◆ WHAT IS REQUIRED ◆
Each line from the start of the data below through the one containing "344x238 pixels." must be reproduced exactly.

------------------------------------------------

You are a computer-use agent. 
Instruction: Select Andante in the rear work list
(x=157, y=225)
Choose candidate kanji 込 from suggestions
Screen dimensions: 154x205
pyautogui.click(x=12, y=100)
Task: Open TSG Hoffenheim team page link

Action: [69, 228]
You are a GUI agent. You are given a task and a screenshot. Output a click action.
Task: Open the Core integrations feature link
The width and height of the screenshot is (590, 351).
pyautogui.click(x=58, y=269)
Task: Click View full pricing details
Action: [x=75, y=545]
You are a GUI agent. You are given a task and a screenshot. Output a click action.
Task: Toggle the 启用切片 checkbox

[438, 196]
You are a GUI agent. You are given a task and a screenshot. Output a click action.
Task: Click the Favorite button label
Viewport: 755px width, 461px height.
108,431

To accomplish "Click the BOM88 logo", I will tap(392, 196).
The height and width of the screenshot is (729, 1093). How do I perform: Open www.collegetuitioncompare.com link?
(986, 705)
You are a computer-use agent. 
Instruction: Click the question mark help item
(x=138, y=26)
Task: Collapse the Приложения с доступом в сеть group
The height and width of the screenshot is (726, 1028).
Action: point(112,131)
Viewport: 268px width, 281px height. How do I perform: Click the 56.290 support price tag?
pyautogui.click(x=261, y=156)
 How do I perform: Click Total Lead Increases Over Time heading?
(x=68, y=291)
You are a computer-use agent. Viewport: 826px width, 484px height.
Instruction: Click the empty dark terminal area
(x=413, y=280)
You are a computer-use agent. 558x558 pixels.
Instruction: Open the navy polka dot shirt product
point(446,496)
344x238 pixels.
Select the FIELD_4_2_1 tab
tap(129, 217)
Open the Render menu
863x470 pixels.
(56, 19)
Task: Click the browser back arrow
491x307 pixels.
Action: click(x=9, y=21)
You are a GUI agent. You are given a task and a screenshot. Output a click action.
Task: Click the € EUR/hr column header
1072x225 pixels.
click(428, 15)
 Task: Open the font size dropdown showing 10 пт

------------------------------------------------

◆ ANSWER SPACE ◆
You are a computer-use agent. 
Instruction: Select Andante in the rear work list
(x=157, y=225)
Choose candidate kanji 込 from suggestions
Screen dimensions: 154x205
pyautogui.click(x=12, y=100)
Task: Open TSG Hoffenheim team page link

Action: [69, 228]
You are a GUI agent. You are given a task and a screenshot. Output a click action.
Task: Open the Core integrations feature link
The width and height of the screenshot is (590, 351).
pyautogui.click(x=58, y=269)
Task: Click View full pricing details
Action: [x=75, y=545]
You are a GUI agent. You are given a task and a screenshot. Output a click action.
Task: Toggle the 启用切片 checkbox

[438, 196]
You are a GUI agent. You are given a task and a screenshot. Output a click action.
Task: Click the Favorite button label
Viewport: 755px width, 461px height.
108,431

To accomplish "Click the BOM88 logo", I will tap(392, 196).
The height and width of the screenshot is (729, 1093). How do I perform: Open www.collegetuitioncompare.com link?
(986, 705)
You are a computer-use agent. 
Instruction: Click the question mark help item
(x=138, y=26)
Task: Collapse the Приложения с доступом в сеть group
The height and width of the screenshot is (726, 1028).
Action: point(112,131)
Viewport: 268px width, 281px height. How do I perform: Click the 56.290 support price tag?
pyautogui.click(x=261, y=156)
 How do I perform: Click Total Lead Increases Over Time heading?
(x=68, y=291)
You are a computer-use agent. Viewport: 826px width, 484px height.
Instruction: Click the empty dark terminal area
(x=413, y=280)
You are a computer-use agent. 558x558 pixels.
Instruction: Open the navy polka dot shirt product
point(446,496)
344x238 pixels.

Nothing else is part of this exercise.